On Monday we introduced a new feature to the service that lets you know how likely is that a WordPress plugin vulnerability is to be exploited. In explaining why we thought the new feature would be useful we wrote in part:

Something we often see is that really minor vulnerabilities, ones that have almost no chance of someone trying to exploit on a website, are instead presented by security companies and the press as being major concerns.

Fast forward a few days we have a good example of this in action. Two days ago a reflected cross-site scripting (XSS) vulnerability was disclosed in the plugin W3 Total Cache (if you were using our service you would have already been notified if the vulnerability impacted you by now). The plugin has 1+ million active installs according to wordpress.org, making it one of the most popular plugins. The vulnerability has not been fixed yet, meaning that lots of website are vulnerable, but not that vulnerable.

A reflected cross-site scripting (XSS) vulnerability allows code (usually JavaScript code) that has been included in a request to be included in the web page returned for the request. It has the potential to cause a users to take action they did not intend. What we know from our work for this service as well as cleaning up many hacked websites is that this type of vulnerability is not one that there are attempts to exploit on the average website.

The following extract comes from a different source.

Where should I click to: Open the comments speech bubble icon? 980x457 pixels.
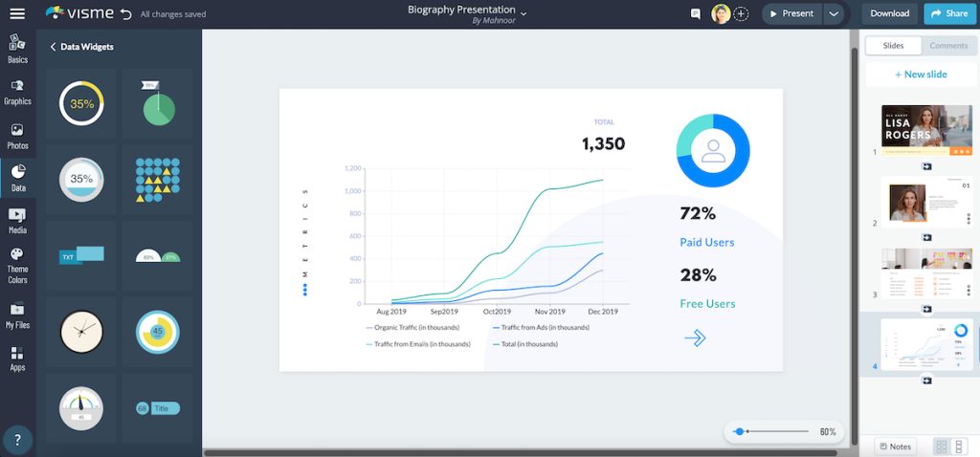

Two important reasons for that seem to be that it requires interaction with a user, say getting someone to visit a URL you specify and that all of the major web browsers other than Firefox provides XSS filtering that will prevent most attempts to exploit this type of vulnerability from being successful.

You wouldn’t know that if you look at the blog post about this vulnerability from SecuPress (the company behind that also happens to make a plugin that competes with W3 Total Cache). Their post is titled “W3 Total Cache Vulnerable to XSS – High Risk”. Their claim that the vulnerability is High Risk is based on a DREAD severity score, which based on this example, is problematic like the CVSS scoring system we looked at before. In this case it looks like part of the problem is SecuPress is limited security knowledge.

The glaring problem is the exploitability section of their score:

Exploitability – How much work is it to launch the attack?
Hide the link in a bit.ly like service, ask the admin to click. done.
Add an iframe with the forged link as HREF, ask admin to visit the page. done.
The “most difficult” part is finding the admin. But if you target a website, i guess you know who is it, you know the target, you know the admin.
8/10

First there is no mention of getting around web browser’s XSS filtering (in fact there is no mention of this important point anywhere in the post, despite this be well known by security people since if ever tried to test such a vulnerability in one of those web browsers you would run into the filtering), which would be a significant issue. The other problem with this is that hackers almost never target websites, instead most hacking attempts are part of mass hacking attempts. That is also something that people involved in web security should understand since it plays an important role in understanding the threat landscape out there.